- _DATA SHOWN_
──────────

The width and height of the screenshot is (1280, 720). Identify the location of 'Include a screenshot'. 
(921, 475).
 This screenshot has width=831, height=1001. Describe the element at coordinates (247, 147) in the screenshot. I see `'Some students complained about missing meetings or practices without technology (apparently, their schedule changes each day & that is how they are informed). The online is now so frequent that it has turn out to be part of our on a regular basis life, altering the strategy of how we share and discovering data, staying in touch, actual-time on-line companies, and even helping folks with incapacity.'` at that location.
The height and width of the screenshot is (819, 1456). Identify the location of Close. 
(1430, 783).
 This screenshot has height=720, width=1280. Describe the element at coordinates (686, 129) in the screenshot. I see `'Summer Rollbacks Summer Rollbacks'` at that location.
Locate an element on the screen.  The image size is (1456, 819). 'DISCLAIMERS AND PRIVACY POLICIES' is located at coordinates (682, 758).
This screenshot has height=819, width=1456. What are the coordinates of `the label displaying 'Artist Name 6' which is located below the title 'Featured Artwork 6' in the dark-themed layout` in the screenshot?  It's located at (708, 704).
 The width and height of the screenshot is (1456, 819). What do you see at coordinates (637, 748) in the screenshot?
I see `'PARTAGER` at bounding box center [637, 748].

──────────

- _CHALLENGE_
Please copy the listing above line for line, with no changes.

- _RESPONSE TO THIS EXERCISE_
The width and height of the screenshot is (1280, 720). Identify the location of 'Include a screenshot'. 
(921, 475).
 This screenshot has width=831, height=1001. Describe the element at coordinates (247, 147) in the screenshot. I see `'Some students complained about missing meetings or practices without technology (apparently, their schedule changes each day & that is how they are informed). The online is now so frequent that it has turn out to be part of our on a regular basis life, altering the strategy of how we share and discovering data, staying in touch, actual-time on-line companies, and even helping folks with incapacity.'` at that location.
The height and width of the screenshot is (819, 1456). Identify the location of Close. 
(1430, 783).
 This screenshot has height=720, width=1280. Describe the element at coordinates (686, 129) in the screenshot. I see `'Summer Rollbacks Summer Rollbacks'` at that location.
Locate an element on the screen.  The image size is (1456, 819). 'DISCLAIMERS AND PRIVACY POLICIES' is located at coordinates (682, 758).
This screenshot has height=819, width=1456. What are the coordinates of `the label displaying 'Artist Name 6' which is located below the title 'Featured Artwork 6' in the dark-themed layout` in the screenshot?  It's located at (708, 704).
 The width and height of the screenshot is (1456, 819). What do you see at coordinates (637, 748) in the screenshot?
I see `'PARTAGER` at bounding box center [637, 748].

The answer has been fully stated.